Direction:
Reproduce the material word for word, from its first line up to and including the line with "point(330,320)".

* begin Available data *

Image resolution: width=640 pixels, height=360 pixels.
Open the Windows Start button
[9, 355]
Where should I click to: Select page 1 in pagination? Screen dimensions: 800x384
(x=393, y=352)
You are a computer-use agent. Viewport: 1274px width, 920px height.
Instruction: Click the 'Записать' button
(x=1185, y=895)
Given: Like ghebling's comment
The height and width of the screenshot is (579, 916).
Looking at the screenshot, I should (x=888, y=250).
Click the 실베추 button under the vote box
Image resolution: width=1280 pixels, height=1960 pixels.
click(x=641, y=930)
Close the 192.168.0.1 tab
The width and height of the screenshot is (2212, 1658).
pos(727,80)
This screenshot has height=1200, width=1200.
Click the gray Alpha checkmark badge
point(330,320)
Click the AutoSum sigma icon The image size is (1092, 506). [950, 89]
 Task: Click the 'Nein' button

* end Available data *

Final result:
Image resolution: width=640 pixels, height=360 pixels.
Open the Windows Start button
[9, 355]
Where should I click to: Select page 1 in pagination? Screen dimensions: 800x384
(x=393, y=352)
You are a computer-use agent. Viewport: 1274px width, 920px height.
Instruction: Click the 'Записать' button
(x=1185, y=895)
Given: Like ghebling's comment
The height and width of the screenshot is (579, 916).
Looking at the screenshot, I should (x=888, y=250).
Click the 실베추 button under the vote box
Image resolution: width=1280 pixels, height=1960 pixels.
click(x=641, y=930)
Close the 192.168.0.1 tab
The width and height of the screenshot is (2212, 1658).
pos(727,80)
This screenshot has height=1200, width=1200.
Click the gray Alpha checkmark badge
point(330,320)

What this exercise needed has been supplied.